— WHAT THE TASK REQUIRES —
Write the entries out exactly, with the final line being the one containing "Click the CHECK".

** EXERCISE INPUTS follows **

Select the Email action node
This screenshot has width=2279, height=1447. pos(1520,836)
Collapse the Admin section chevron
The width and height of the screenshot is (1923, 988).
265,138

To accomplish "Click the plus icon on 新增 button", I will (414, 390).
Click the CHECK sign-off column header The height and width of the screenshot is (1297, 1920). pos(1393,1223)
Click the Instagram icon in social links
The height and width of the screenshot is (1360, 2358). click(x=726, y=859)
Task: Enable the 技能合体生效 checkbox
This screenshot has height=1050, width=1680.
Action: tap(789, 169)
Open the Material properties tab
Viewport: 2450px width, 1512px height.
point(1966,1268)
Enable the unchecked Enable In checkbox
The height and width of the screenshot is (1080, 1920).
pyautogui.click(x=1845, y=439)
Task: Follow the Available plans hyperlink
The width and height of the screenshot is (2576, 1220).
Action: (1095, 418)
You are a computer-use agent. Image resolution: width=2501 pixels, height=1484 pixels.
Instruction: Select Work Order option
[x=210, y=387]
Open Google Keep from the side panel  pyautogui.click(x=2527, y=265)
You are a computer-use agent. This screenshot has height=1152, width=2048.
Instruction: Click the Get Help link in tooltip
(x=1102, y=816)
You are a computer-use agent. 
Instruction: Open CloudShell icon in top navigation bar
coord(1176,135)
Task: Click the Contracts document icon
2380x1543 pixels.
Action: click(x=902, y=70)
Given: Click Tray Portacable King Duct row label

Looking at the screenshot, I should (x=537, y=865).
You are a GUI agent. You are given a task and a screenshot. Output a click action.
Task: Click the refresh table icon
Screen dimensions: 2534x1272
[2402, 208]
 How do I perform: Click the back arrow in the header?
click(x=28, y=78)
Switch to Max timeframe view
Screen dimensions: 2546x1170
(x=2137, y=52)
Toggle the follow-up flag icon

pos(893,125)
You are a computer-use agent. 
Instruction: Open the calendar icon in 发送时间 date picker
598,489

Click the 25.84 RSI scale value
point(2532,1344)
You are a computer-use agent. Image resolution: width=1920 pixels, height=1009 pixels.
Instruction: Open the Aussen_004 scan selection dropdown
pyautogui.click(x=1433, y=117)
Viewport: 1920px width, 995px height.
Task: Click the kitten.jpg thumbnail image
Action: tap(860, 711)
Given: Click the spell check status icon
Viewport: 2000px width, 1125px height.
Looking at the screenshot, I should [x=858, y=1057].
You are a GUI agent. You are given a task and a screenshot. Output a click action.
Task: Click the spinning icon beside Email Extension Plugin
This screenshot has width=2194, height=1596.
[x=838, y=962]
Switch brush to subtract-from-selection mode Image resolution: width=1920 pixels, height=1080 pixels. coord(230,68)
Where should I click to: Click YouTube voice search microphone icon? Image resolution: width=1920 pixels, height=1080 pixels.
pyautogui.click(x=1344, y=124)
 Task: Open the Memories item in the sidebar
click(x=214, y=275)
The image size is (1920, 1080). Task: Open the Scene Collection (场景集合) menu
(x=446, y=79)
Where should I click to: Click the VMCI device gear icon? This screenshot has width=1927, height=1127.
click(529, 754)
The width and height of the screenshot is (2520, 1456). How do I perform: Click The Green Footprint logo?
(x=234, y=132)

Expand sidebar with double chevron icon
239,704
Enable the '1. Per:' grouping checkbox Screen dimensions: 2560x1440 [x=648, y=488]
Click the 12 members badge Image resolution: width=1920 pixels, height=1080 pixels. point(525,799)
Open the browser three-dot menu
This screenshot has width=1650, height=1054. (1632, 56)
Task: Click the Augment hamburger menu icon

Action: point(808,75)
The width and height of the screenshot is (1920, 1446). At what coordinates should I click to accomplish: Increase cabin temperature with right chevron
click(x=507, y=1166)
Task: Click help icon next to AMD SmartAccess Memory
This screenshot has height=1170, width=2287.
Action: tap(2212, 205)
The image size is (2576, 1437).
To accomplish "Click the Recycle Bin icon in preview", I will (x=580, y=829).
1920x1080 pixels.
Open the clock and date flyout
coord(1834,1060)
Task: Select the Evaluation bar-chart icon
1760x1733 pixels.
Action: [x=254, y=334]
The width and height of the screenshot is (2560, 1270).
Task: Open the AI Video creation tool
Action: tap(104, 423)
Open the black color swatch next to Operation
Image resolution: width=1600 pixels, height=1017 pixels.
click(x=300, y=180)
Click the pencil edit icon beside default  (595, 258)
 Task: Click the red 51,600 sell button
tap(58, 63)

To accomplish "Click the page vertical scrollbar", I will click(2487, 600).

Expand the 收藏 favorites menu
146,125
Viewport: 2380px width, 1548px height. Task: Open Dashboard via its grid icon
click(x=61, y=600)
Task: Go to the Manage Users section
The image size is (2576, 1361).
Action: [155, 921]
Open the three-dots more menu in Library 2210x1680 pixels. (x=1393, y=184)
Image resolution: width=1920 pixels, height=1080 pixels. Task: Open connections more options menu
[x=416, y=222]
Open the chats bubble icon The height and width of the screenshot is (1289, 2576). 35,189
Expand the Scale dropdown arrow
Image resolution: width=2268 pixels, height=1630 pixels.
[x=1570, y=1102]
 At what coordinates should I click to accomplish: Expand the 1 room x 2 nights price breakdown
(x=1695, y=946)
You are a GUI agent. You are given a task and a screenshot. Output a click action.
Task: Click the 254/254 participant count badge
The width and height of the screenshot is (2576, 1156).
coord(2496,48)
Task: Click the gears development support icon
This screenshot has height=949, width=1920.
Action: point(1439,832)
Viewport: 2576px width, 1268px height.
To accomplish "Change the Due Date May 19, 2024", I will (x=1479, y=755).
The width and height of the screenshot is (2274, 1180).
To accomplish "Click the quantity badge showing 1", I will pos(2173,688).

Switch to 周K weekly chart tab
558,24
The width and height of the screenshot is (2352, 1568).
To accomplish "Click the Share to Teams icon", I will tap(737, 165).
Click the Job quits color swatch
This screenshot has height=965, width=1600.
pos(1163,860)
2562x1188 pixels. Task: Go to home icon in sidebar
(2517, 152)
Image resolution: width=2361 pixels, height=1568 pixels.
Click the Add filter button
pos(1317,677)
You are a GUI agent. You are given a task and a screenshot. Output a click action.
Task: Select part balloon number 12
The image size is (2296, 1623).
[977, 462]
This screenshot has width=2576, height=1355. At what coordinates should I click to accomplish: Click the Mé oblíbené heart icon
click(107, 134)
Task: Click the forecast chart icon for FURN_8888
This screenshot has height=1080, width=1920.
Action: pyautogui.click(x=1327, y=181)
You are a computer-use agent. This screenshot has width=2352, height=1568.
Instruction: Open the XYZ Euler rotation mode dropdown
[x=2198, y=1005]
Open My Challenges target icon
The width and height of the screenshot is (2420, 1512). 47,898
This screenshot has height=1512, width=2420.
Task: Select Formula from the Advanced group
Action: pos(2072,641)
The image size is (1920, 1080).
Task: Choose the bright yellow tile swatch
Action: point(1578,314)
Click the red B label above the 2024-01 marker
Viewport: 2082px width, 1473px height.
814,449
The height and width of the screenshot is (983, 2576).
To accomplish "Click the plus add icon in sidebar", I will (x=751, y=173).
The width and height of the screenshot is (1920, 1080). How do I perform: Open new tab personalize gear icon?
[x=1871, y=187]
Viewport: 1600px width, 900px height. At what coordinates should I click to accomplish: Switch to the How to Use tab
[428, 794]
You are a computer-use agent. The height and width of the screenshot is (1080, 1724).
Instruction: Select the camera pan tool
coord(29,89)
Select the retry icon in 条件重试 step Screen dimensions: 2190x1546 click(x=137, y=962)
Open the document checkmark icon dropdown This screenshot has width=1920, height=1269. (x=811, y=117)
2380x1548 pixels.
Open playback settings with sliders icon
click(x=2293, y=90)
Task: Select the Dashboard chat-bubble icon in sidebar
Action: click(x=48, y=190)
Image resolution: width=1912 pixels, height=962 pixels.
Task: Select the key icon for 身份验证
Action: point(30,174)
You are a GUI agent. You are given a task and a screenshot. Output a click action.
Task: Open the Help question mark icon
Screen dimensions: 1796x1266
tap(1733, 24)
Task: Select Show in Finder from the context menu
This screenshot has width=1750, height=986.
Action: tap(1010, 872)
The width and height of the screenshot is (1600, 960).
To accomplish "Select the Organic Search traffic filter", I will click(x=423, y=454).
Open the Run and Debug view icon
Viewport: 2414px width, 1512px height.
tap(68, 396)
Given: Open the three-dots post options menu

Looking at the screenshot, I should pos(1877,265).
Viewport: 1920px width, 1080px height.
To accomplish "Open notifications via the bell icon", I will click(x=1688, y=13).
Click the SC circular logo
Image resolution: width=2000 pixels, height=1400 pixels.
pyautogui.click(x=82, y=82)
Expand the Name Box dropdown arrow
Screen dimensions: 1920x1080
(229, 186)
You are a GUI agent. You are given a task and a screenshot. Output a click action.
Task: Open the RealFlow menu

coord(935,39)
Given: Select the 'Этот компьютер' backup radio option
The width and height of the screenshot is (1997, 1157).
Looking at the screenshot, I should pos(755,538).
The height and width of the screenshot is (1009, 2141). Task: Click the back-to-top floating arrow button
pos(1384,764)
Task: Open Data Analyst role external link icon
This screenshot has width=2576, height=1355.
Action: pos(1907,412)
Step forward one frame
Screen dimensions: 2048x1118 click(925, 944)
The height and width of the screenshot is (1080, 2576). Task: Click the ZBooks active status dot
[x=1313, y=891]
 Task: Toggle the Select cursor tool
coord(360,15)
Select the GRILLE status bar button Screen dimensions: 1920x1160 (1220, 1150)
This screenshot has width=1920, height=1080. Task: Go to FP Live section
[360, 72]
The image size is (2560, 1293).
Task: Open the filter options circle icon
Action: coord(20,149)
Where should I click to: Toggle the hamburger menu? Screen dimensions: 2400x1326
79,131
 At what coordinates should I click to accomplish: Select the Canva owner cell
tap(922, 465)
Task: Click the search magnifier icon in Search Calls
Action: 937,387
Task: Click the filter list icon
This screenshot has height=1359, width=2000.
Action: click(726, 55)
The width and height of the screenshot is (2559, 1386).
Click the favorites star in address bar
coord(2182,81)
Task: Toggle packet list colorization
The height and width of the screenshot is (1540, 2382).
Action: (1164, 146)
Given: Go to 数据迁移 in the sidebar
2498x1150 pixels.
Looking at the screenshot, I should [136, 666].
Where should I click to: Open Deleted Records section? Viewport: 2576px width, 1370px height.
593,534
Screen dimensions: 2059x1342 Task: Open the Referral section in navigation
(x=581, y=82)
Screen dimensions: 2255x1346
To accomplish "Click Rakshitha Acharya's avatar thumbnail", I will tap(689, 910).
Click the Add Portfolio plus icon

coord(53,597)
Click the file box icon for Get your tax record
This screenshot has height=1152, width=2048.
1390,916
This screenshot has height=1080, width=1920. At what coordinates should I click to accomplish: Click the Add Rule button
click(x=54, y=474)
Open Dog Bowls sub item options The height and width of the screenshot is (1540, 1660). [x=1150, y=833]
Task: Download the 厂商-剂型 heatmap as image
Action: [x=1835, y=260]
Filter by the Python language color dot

** End of EXERCISE INPUTS **

— PROBLEM SOLUTION —
Select the Email action node
This screenshot has width=2279, height=1447. pos(1520,836)
Collapse the Admin section chevron
The width and height of the screenshot is (1923, 988).
265,138

To accomplish "Click the plus icon on 新增 button", I will (414, 390).
Click the CHECK sign-off column header The height and width of the screenshot is (1297, 1920). pos(1393,1223)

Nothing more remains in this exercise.